In this particular case, there is little risk that direct purchasers whose interests are not served by the lawsuit will remain in the class. As Abbott’s customers, members of the proposed class are easily identifiable. They are also sophisticated business entities that are not likely to fail to appreciate the potential effects of this litigation. Notice is therefore an effective means of protecting their interests.
CONCLUSION
For these reasons, Abbott’s motion to compel (Docket No. 71) is DENIED. Its motion for an extension of time to file its opposition to Plaintiffs’ motion for class certification (Docket No. 88) is GRANTED. The opposition is due one week from the date of this order.. The reply due date is extended accordingly. The hearing will be held as scheduled.
IT IS SO ORDERED.
. The factual background of this case is set out in detail in the Court's order denying Abbott's motion to dismiss (Docket No. 58).
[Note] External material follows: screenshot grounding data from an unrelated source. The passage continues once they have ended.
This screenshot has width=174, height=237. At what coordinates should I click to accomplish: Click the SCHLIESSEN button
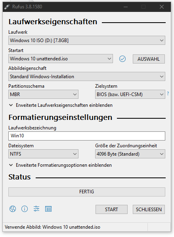[x=149, y=210]
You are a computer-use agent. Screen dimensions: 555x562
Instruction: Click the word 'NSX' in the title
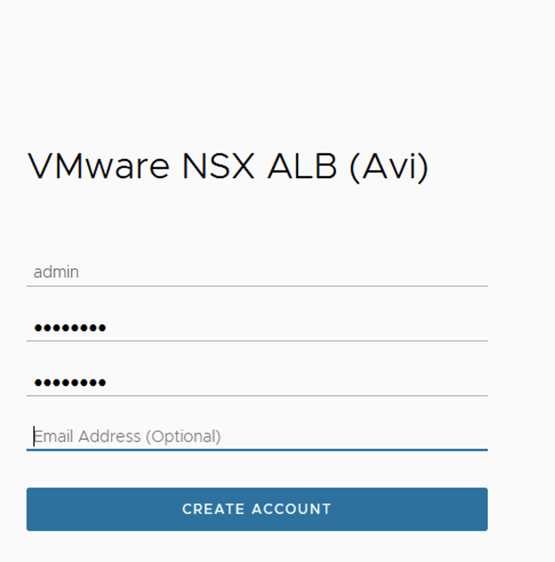coord(218,167)
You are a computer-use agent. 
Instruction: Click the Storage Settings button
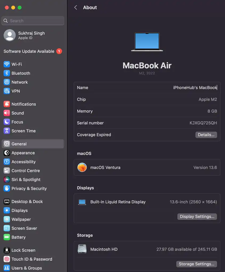(196, 264)
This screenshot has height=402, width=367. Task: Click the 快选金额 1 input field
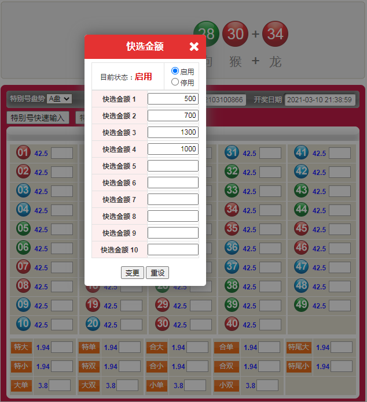[173, 99]

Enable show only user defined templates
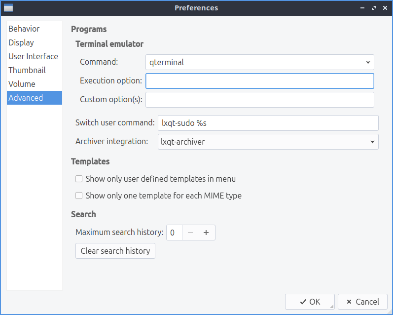[79, 179]
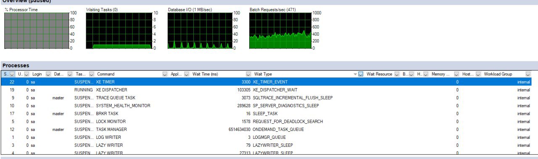The height and width of the screenshot is (159, 538).
Task: Select the LOCK MONITOR process row
Action: [x=269, y=121]
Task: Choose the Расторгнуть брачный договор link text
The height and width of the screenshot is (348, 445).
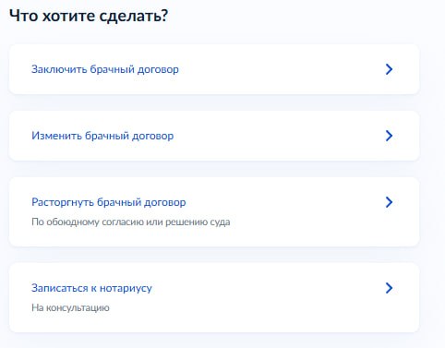Action: pos(109,202)
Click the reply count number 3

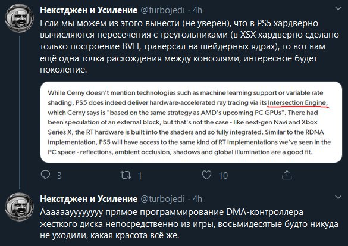tap(59, 176)
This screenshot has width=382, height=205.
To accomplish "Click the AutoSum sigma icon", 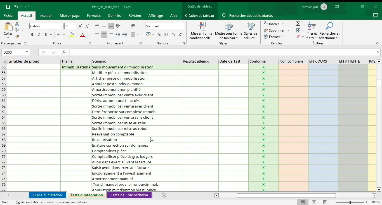I will [298, 24].
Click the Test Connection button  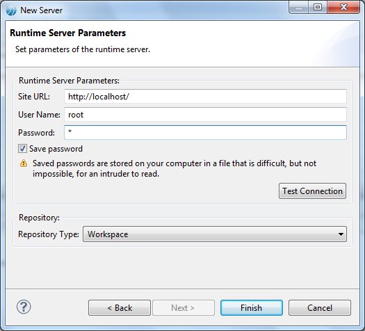click(x=312, y=191)
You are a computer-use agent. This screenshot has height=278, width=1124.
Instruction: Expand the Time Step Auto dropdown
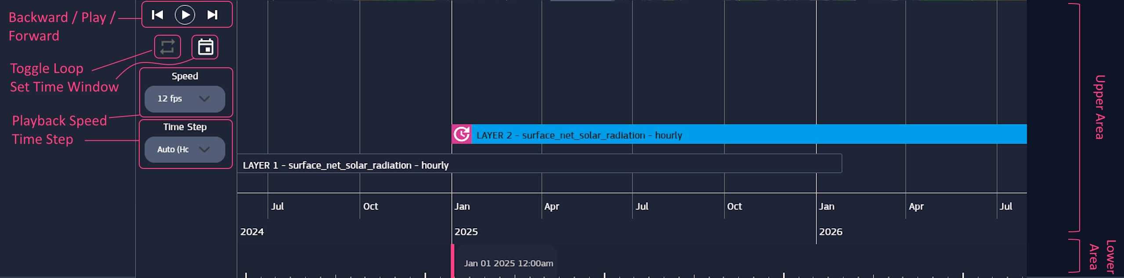(x=184, y=150)
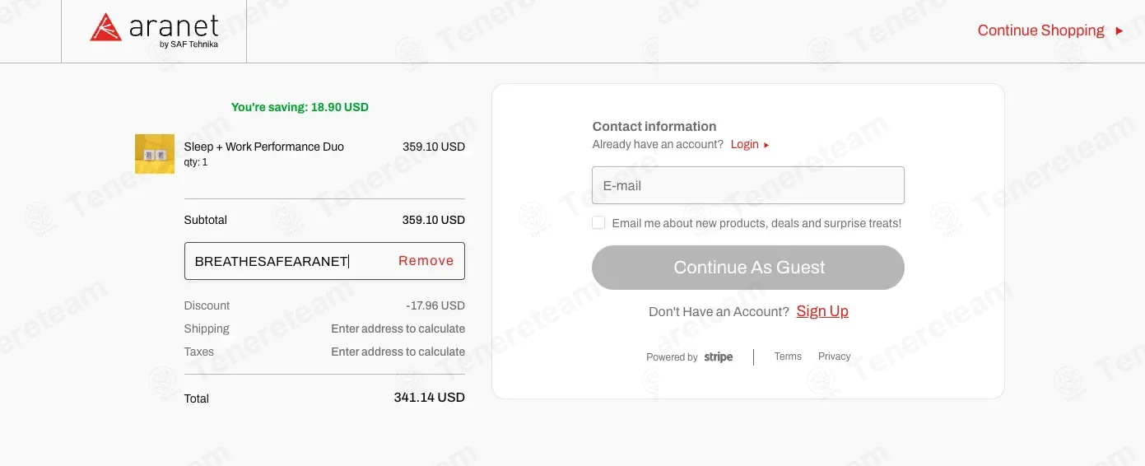
Task: Click the aranet wordmark in the header
Action: (x=174, y=26)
. In its reply brief, Abbott states that, despite the broad scope of its formal discovery requests, ‘‘[f]or purposes of this motion, Abbott has agreed to seek only a limited set of data and documents relating to the prices and total annual sales by the named Plaintiffs of Norvir, Kaletra, Reyataz andLexiva.” Def.'s Reply Br. at 13.
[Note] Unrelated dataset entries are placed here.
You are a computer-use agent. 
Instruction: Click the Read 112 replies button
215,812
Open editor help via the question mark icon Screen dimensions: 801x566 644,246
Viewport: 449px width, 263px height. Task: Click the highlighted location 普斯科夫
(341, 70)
. The Court notes also that the relevant inquiry is not whether certain class members benefit from the current pricing structure as compared to the pricing structure before the Norvir price increase. Rather, the question is whether those class members benefit from the current pricing structure as compared to the pricing structure following any changes Abbott makes to it as a consequence of this lawsuit. Because those changes will not necessarily result in the price of Norvir returning to its previous level, it is not clear that downstream sales data will have any bearing on the issue of intra-class conflict.
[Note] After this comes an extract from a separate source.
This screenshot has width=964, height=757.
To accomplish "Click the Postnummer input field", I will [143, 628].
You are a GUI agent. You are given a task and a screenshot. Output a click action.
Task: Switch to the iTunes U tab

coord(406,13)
. Plaintiffs note that they do not seek an injunction requiring Abbott to restructure its pricing of Norvir and Kaletra. Instead, they seek damages for alleged overcharges, which they claim would benefit all class members. Nonetheless, any finding by this Court that Abbott's pricing is anticompetitive would necessarily require Abbott to restructure its pricing in order to avoid liability for future damages. Thus, it is at least theoretically possible that a particular class member would prefer to forgo an award of damages in lieu of the continuation of the current pricing structure.
Plaintiffs’ motion for leave to file a sur-reply (Docket No. 91) is GRANTED.
. Notably, counsel for the three largest drag wholesalers, which Abbott itself maintains account for eighty percent of all purchases of Norvir and Kaletra, have addressed letters to the Court stating their position on the matter. Although Abbott specifically mentions these class members as likely to have benefitted from the Norvir price hike, they state in clear terms that there is no present or foreseeable conflict between them and the named Plaintiffs. Abbott's argument that these letters carry no weight because they are not sworn declarations is not well taken. A letter from a class member's attorney stating that the class member's interests are aligned with those of the named Plaintiffs is probative of whether a fundamental conflict exists.